-- YOUR INSTRUCTIONS --
Print exactly the line that contains "Task: Click the", then every following line through the end of the material; include nothing else and no pictures.

-- RECORDS SUPPLIED --
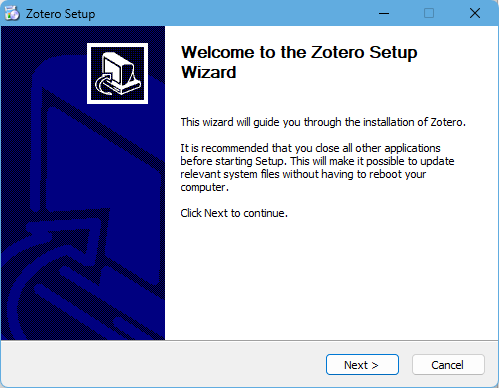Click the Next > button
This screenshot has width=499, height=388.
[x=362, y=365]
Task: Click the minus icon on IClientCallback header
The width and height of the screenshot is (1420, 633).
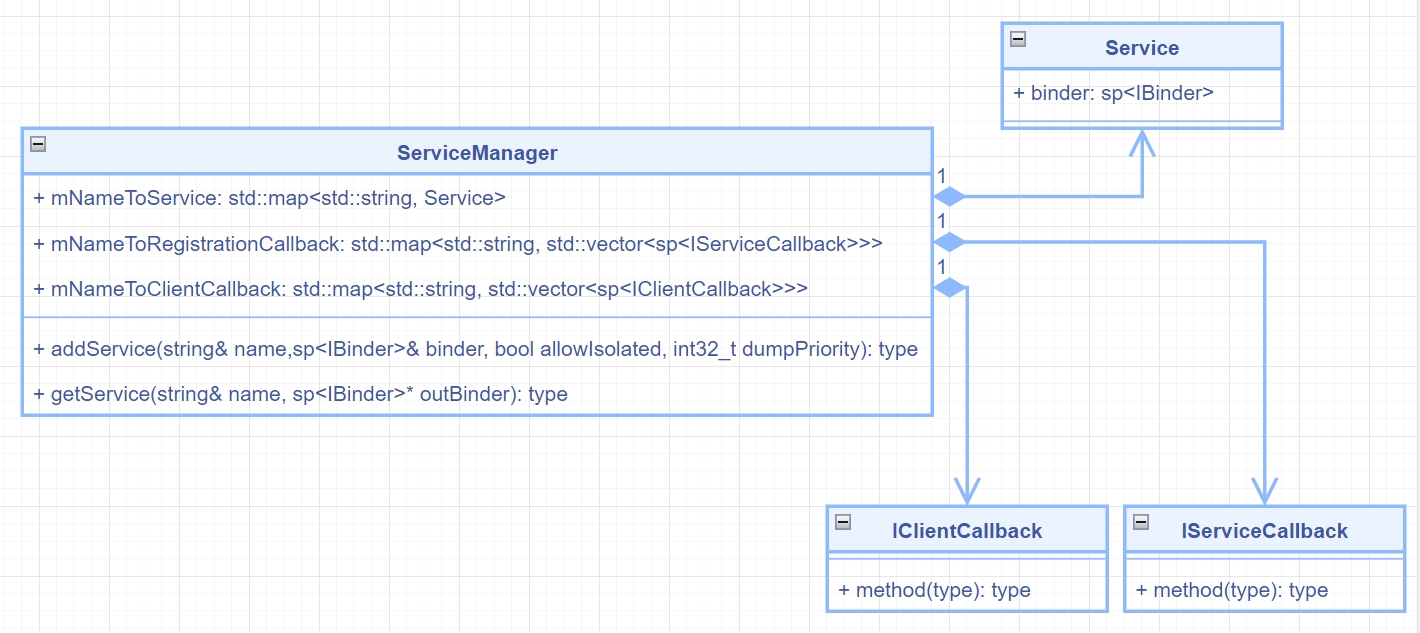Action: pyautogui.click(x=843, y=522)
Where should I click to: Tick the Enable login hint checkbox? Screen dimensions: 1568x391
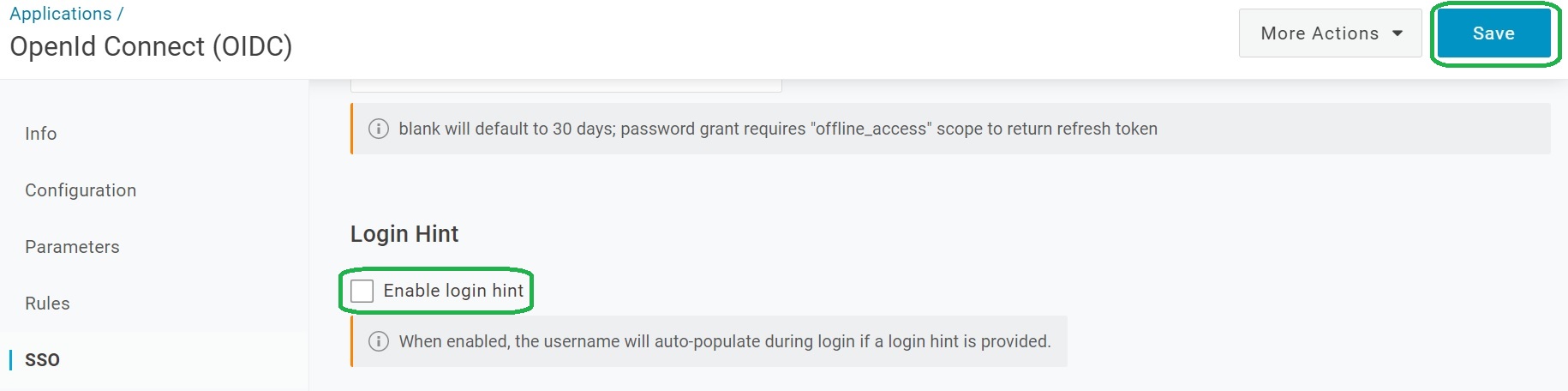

-- YOUR SOLUTION --
Task: Click the minus icon on IClientCallback header
The width and height of the screenshot is (1420, 633).
Action: pyautogui.click(x=843, y=522)
Where should I click to: Tick the Enable login hint checkbox? Screen dimensions: 1568x391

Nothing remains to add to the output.